Excerpt to read:
-----
However, it seems current research might be missing another layer: a middle layer of metacognitive primitives. Think of these as simple, reusable patterns of thought that can be called upon and combined to boost reasoning, no matter the topic. You could imagine it this way: while the executive strategy layer helps an AI break down a task into smaller steps, the metacognitive primitive layer makes sure each of those mini-steps is solved in the smartest way possible. This layer might involve asking the AI to find similarities or differences between two ideas, move between different levels of abstraction, connect distant concepts, or even look for counter-examples. These strategies go beyond just statistical prediction and offer new ways of thinking that act as building blocks for more complex reasoning. It’s quite likely that building this layer of thinking will significantly improve what the Executive Strategy Layer can achieve.
To understand what these core metacognitive ideas might look like, it’s helpful to consider how we teach human intelligence. In schools, we don’t just teach facts; we also help students develop ways of thinking that they can use across many different subjects. For instance, Bloom’s revised taxonomy outlines levels of thinking, from simply remembering and understanding, all the way up to analyzing, evaluating, and creating. Similarly, Sternberg’s theory of successful intelligence combines analytical, creative, and practical abilities. Within each of these categories, there are simpler thought patterns. For example, smaller cognitive actions like “compare and contrast,” “change the level of abstraction,” or “find an analogy” play an important role in analytical and creative thinking.
The exact position of these thought patterns in a taxonomy is less important than making sure learners acquire these modes of thinking and can combine them in adaptable ways.
As an example, one primitive that is central to creative thinking is associative thinking — connecting two distant or unrelated concepts. In a study last year, we showed that by simply asking an LLM to incorporate a random concept, we could measurably increase the originality of its outputs across tasks like product design, storytelling, and marketing. In other words, by turning on a single primitive, we can actually change the kinds of ideas the model explores and make it more creative. We can make a similar argument for compare–contrast as a primitive that works across different subjects: by looking at important aspects and finding “surprising similarities or differences,” we might get better, more reasoned responses. As we standardize these kinds of primitives, we can combine them within higher-order strategies to achieve reasoning that is both more reliable and easier to understand.
In summary, giving today’s AI systems a metacognitive-primitives layer—positioned between the knowledge base and the Executive Strategy Layer—might provide a practical way to achieve stronger reasoning. The knowledge layer provides the content; the primitives layer supplies the cognitive moves; and the executive layer plans, sequences, and monitors those moves. This three-part structure mirrors how human expertise develops: it’s not just about knowing more, or only planning better, but about having the right units of thought to analyze, evaluate, and create across various situations. If we give LLMs explicit access to these units, we can expect improvements in their ability to generalize, self-correct, be creative, and be more transparent, moving them from simply predicting text toward truly adaptive intelligence.
-----
Data extracts:

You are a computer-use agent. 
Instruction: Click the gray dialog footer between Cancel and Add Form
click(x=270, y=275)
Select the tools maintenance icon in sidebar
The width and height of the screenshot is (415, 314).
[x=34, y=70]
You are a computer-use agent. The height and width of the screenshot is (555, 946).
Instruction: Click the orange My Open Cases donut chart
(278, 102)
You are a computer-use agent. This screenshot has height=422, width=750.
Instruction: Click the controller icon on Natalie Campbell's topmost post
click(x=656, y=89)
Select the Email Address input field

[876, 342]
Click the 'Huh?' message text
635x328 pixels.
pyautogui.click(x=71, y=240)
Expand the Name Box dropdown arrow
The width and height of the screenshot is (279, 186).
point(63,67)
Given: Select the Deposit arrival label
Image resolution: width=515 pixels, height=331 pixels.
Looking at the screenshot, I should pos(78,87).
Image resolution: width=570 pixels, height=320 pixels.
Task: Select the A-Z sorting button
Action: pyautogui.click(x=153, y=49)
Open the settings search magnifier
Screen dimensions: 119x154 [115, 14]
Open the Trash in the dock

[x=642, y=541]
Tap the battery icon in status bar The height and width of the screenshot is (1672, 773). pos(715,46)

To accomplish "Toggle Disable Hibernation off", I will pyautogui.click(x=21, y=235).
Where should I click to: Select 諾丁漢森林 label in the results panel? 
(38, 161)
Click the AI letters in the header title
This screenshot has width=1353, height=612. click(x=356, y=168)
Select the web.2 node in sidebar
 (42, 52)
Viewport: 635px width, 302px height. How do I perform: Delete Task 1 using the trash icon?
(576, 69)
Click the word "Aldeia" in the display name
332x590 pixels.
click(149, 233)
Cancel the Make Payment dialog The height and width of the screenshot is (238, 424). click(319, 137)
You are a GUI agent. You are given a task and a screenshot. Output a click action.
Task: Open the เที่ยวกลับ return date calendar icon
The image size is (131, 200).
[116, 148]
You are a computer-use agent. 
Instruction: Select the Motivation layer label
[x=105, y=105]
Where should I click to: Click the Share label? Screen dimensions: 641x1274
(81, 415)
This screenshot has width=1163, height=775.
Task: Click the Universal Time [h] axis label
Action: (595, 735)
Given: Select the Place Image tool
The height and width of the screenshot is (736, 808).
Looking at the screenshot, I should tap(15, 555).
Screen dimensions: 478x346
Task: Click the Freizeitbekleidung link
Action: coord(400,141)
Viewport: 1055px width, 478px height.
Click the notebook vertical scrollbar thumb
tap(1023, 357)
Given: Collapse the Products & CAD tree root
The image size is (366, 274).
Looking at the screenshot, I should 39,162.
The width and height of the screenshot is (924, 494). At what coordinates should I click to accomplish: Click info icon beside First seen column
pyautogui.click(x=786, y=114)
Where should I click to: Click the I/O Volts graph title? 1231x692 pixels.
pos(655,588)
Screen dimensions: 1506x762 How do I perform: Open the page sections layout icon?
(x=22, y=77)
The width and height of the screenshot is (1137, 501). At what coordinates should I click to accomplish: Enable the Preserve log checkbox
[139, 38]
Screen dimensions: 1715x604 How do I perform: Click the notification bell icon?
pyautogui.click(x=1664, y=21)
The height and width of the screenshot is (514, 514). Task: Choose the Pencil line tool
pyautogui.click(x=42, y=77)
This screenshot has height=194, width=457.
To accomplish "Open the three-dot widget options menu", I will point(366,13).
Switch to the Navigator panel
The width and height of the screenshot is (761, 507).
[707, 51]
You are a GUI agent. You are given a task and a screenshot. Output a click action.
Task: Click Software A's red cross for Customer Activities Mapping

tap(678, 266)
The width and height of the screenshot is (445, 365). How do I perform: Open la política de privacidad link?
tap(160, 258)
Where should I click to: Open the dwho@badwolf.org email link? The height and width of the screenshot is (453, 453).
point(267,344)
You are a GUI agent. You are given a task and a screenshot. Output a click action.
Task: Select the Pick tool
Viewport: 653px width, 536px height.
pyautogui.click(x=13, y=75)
-----
Your objective:
The excerpt on metacognitive primitives lists what the middle layer might involve asking the AI to do. Name each of these actions.

Task answer:
- Find similarities or differences between two ideas
- Move between different levels of abstraction
- Connect distant concepts
- Look for counter-examples